Yes, there has been a rift between civilians and military. That is due to an all volunteer force and the desire of many Americans to save the day all over the world, regardless of what it does to those who go. If you disagree with those policies, fine. Change them in the future. You don’t get to look back and say, “Well, gee, I guess that was a bad idea, so now I’m not going to pay those who did the work.”
The ones making bank are the contractors who sell ancient equipment like it’s high speed stuff. My smartphone does a lot more and costs 1/100th of the cost of some of our equipment.
But you stay focused on those pensions so you can save a couple dollars off the backs of soldiers/marines/sailors/airmen.
“Many of these men have permanent disabilities caused by too many jumps, too many loud noises, too many deployments. They put their families through hell for a pittance and the love of their country.”
Yep. The ones who have actual disabilities (not the “wink-wink” disabilities assigned at the retirement physical that are endemic fraud in the military) get priority, hopefully they’ll even get help after we reconstitute an economy after we fall off the cliff.
“But you stay focused on those pensions so you can save a couple dollars off the backs of soldiers/marines/sailors/airmen.”

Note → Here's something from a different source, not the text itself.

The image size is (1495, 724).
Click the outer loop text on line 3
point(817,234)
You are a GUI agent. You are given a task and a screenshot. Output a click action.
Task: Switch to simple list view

We can’t afford to pay a pension to an able-bodied person. We probably can’t pay any government pension, including military ones in the long term - given that we refuse to even discuss the issue.
Like I said - repeatedly by the way, I wish we had a vibrant private sector that could afford to pay all these folks the money they think they were promised.
As it stands we don’t, and we can’t.
It’s math. You can pretend I’m advocating stealing canes from old vets, but I’m not. I’m pointing out the obvious math problem. Promises made by government backed by future revenue that will not be realized are the problem. Deal with the reality.